Have fun with your new machine!


----------



## wachuko

I have spent the day moving stuff around, reorganizing the stuff on the shelves... throwing away some of the crap that accumulates with the years... got rid of two shelves and was able to move it here.  Now to get some double action concrete anchors and normal bolts and secure this puppy...


----------



## wachuko

Done.




Found an inexpensive LED lamp and installed it above the mill....  I will route the electrical cord better.  Just wanted to test the light...




Now to continue reading the manual...


----------



## wachuko

Oh..and when not in use, these sliding panels cover the mess...

Now you see it




Now you don't


----------



## wachuko

Gunrunner you need to order a set of these for the Z axis hand crank. Bill did you just spit coffee on your monitor? :rofl:

View attachment 253356


----------



## brav65

Gunrunner you need to order a set of these for the Z axis hand crank. Bill did you just spit coffee on your monitor? :rofl:

View attachment 253356


----------



## wachuko

brav65 said:


> The Vectra #2 is what I use for table screws and column, I also got some #4 for the vertical column.  I did not want to go with grease as chips will stick to it.  So far (almost a year) everything is working great.  I did use grease on the Z axis pinion gear because it is enclosed.  I am in AZ so rust is not a huge problem except when you leave a cold drink on the table (duh).  I did not measure the temp on my machine, but motor was only warm to the touch, and I have no gears.  I have not lubricated my spindle yet, as I have not taken it apart yet.

* DATA LINES *
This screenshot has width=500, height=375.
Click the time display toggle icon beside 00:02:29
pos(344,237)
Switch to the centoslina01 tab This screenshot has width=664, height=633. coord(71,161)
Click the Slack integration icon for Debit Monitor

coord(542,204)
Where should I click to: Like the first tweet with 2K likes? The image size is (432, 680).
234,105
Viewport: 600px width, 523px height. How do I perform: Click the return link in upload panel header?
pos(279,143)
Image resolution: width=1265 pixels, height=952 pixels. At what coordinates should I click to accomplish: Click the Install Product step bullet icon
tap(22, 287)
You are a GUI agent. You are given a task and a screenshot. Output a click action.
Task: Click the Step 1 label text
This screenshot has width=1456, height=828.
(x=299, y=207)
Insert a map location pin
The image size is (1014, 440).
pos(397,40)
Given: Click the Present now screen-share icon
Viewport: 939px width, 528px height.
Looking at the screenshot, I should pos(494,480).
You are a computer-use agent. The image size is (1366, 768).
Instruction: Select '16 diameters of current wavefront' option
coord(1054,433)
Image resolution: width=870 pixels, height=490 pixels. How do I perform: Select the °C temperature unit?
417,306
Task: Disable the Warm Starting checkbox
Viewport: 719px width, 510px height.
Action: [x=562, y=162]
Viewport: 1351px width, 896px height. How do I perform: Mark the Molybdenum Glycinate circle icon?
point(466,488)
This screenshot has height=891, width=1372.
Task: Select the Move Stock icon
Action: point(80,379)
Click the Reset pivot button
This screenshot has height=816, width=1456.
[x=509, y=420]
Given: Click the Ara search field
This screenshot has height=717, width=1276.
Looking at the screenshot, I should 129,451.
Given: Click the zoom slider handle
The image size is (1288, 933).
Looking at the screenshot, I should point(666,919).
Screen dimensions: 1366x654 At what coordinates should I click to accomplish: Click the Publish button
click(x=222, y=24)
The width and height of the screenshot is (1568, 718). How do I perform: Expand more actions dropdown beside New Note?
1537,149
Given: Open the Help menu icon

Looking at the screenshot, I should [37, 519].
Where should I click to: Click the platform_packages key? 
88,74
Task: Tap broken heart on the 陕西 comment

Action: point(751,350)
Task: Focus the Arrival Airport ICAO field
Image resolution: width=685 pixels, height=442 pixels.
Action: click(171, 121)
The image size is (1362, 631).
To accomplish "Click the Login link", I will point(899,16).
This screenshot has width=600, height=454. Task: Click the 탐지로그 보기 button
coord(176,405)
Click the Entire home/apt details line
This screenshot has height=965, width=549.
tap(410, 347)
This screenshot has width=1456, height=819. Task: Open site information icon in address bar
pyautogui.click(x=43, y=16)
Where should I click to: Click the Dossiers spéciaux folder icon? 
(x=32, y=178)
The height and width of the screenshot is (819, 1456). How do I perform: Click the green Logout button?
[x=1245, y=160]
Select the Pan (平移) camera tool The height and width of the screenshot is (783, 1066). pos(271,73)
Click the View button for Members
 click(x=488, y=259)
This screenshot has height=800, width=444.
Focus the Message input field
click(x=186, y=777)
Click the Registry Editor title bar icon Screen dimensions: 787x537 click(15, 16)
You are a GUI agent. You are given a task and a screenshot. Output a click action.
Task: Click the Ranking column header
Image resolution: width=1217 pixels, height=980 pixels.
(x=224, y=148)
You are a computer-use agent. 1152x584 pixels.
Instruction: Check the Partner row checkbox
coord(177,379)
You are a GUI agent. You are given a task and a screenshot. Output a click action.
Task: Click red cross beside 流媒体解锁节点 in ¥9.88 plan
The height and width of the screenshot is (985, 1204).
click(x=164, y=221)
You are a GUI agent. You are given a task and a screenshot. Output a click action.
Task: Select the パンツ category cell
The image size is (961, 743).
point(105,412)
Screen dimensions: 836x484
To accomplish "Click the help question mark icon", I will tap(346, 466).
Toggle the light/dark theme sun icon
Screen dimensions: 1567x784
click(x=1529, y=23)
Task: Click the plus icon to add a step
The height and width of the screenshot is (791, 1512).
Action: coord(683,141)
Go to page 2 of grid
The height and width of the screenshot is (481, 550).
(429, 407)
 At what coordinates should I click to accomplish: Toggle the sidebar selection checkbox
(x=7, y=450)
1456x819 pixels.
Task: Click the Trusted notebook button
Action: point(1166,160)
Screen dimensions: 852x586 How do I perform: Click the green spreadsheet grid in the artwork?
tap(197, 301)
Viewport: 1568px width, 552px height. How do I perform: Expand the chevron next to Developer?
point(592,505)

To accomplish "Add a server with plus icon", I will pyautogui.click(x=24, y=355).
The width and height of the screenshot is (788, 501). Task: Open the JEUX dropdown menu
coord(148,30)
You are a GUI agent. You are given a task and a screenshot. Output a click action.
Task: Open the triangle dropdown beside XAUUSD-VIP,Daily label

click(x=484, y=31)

* EXERCISE *
Copy the forum thread about the mill word for word, from "Found an inexpensive" up to and including "reading the manual...".

* WRITTEN SOLUTION *
Found an inexpensive LED lamp and installed it above the mill....  I will route the electrical cord better.  Just wanted to test the light...




Now to continue reading the manual...